Моя распухшая физиономия стала символом таинственной отравы этого ужасного острова. Упомянув о тайне, я хотел подчеркнуть, что остров Новая Британия был воплощением зла, темного, тайного зла, врагом рода человеческого. Этот враг растворял, разлагал, отравлял людей, высасывал из них жизненные силы. Остров наступал на человека густым туманом, зеленой плесенью и непрекращающимися ливнями. Он опутывал человека корнями, лозами и лианами, отравлял зелеными насекомыми, зловонными жуками и корой деревьев. Джунгли не допускали солнце к человеческим лицам, а радость — к их сердцам. Дождь, слякоть и плесень проникали в каждую живую клетку, раздирали ее на части, словно маленькие ручки, обрывающие лепестки с цветка. Они растворяли человека, превращая его в неразумную, бесформенную, аморфную субстанцию, словно разбухшая от воды, размягченная земля, в которую так легко провалиться при ходьбе. Слоп-чмок, слоп-чмок — так звучало ничто, монотонная песнь джунглей, где все распадается и растекается по велению главного владыки — дождя.

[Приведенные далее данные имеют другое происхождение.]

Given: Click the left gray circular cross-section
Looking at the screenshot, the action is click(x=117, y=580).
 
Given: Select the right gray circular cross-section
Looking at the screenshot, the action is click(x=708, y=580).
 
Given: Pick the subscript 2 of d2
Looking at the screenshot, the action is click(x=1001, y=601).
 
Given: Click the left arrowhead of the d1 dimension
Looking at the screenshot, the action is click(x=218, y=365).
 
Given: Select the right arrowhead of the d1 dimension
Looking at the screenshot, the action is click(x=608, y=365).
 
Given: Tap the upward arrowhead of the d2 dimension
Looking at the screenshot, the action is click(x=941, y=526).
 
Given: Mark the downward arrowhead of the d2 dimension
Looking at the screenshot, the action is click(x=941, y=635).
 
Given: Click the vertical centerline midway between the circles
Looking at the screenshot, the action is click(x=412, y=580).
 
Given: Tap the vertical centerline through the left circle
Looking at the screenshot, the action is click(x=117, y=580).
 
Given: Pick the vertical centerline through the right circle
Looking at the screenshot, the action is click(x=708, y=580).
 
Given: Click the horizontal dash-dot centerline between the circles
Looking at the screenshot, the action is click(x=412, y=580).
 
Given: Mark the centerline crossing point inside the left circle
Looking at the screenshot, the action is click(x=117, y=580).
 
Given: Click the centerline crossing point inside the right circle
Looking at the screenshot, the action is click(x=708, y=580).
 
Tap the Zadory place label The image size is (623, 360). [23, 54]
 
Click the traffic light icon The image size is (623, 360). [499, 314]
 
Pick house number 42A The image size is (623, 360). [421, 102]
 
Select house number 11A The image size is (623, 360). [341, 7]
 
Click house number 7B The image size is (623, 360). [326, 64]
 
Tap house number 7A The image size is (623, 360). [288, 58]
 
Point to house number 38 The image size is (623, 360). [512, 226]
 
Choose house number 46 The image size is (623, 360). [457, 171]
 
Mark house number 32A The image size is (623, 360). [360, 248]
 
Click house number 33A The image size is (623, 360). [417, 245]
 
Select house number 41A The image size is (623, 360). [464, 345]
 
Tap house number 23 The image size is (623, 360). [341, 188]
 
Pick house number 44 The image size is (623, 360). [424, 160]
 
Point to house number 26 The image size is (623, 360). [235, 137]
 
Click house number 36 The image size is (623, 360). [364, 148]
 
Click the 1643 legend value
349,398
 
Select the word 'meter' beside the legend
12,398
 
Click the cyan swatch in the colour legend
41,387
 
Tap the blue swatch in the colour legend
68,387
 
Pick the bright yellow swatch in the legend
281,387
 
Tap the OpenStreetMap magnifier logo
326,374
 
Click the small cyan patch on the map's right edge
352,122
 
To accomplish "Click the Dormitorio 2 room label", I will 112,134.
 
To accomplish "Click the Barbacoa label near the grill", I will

Этому ничто не могло противостоять. Письмо из дома следовало прочитать, перечитать и выучить наизусть, потому что оно разваливалось на части меньше чем через неделю. Пары носков хватало на такой же срок, а пачка сигарет становилась влажной и потому бесполезной, если ее не выкурить в течение дня. Лезвия карманного ножа ржавели и слипались намертво, а часы отмеривали срок собственного упадка. Дождь превращал пищу в омерзительный мусор, карандаши разбухали и крошились, авторучки засорялись, а их перья ломались. Стволы винтовок покрывались голубоватым налетом плесени, их приходилось носить дулом вниз, чтобы защитить от всепроникающего дождя. В магазинах слипались пули, и пулеметчикам приходилось ежедневно выполнять дополнительную работу — вынимать, смазывать и снова вставлять патроны в лепты, чтобы предотвратить выход из строя пулемета в самый ответственный момент. Короче говоря, все без исключения было или влажным, или насквозь промокшим, отвратительно вязким на ощупь и распространяло вокруг зловонные испарения, столь характерные для джунглей, — этот особый запах разложения, исходящий от растительности, столь роскошной и буйной, произрастающей так пышно, что, кажется, ее распад начинается уже в момент рождения.